_Textauszug_

-=-=-=-=-

Zunehmend offenbart das Handeln und Reden unserer führenden Politiker psychische Störungen, Symptome eines schweren Realitätsverlustes. Vor wenigen Tagen erst mussten wir hier feststellen, dass es bei der Deutschen Bundeskanzlerin Anzeichen gibt, die für eine ausgeprägte Pseudologie, die Neigung zu zwanghaftem Lügen, sprechen. Und nun, kein Woche später, steht uns schon der nächste Fall ins Haus. Jüngste Äußerungen des Bundespräsidenten lassen befürchten, auch er könne nicht mehr Herr seiner Rede sein.
Mit Blick auf den unionsinternen Streit über die Asylpolitik verlangte er vorgestern eine „gewisse Disziplin bei der Sprache“. Sie dürfe, sagte er, nicht „spalterisch wirken“; wir müssten „zurückkommen zu einer Auseinandersetzung, die möglichst auf Irrationalität verzichtet“. Mit anderen Worten, zu einer vernünftigen, nicht Bauch-gesteuerten politischen Auseinandersetzung.

-=-=-=-=-

_Arbeitsauftrag 1_
Erklären Sie in ein bis drei Sätzen, warum der Bundespräsident laut Textauszug eine „gewisse Disziplin bei der Sprache“ verlangte.
_Arbeitsauftrag 2_
Beantworten Sie die folgenden Fragen zum Textauszug.
(a) Welche Neigung wird mit dem Begriff „Pseudologie“ bezeichnet?
(b) Bei wem sieht der Text Anzeichen für eine ausgeprägte Pseudologie?
(c) Wann äußerte der Bundespräsident seine Forderung nach Disziplin bei der Sprache?
Die Zeilen stehen in keinem Zusammenhang mit dem Textauszug.

_Quellenmaterial_
-=-=-=-=-

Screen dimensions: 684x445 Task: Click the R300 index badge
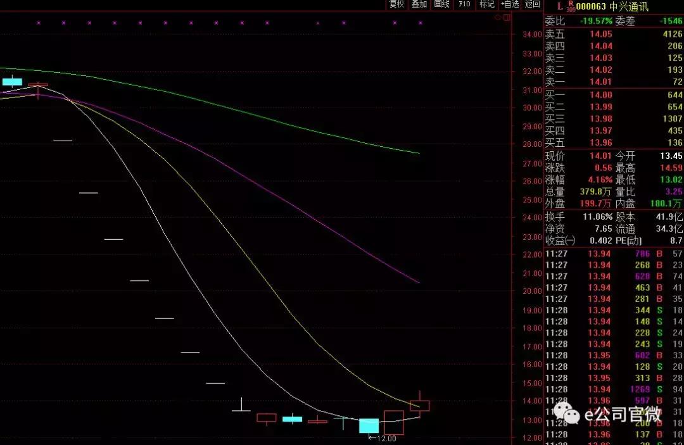[571, 6]
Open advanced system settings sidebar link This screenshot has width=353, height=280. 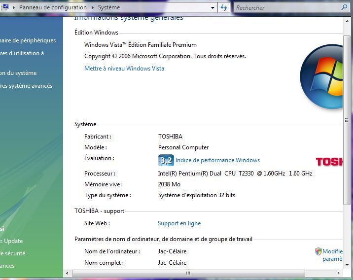point(26,86)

-=-=-=-=-

_Antwort 1_
Er verlangte sie mit Blick auf den unionsinternen Streit über die Asylpolitik. Die Sprache dürfe nicht „spalterisch wirken“, und man müsse zu einer Auseinandersetzung zurückkommen, die möglichst auf Irrationalität verzichtet.

_Antwort 2_
(a) Der Begriff bezeichnet die Neigung zu zwanghaftem Lügen.
(b) Der Text sieht diese Anzeichen bei der Deutschen Bundeskanzlerin.
(c) Er äußerte die Forderung vorgestern.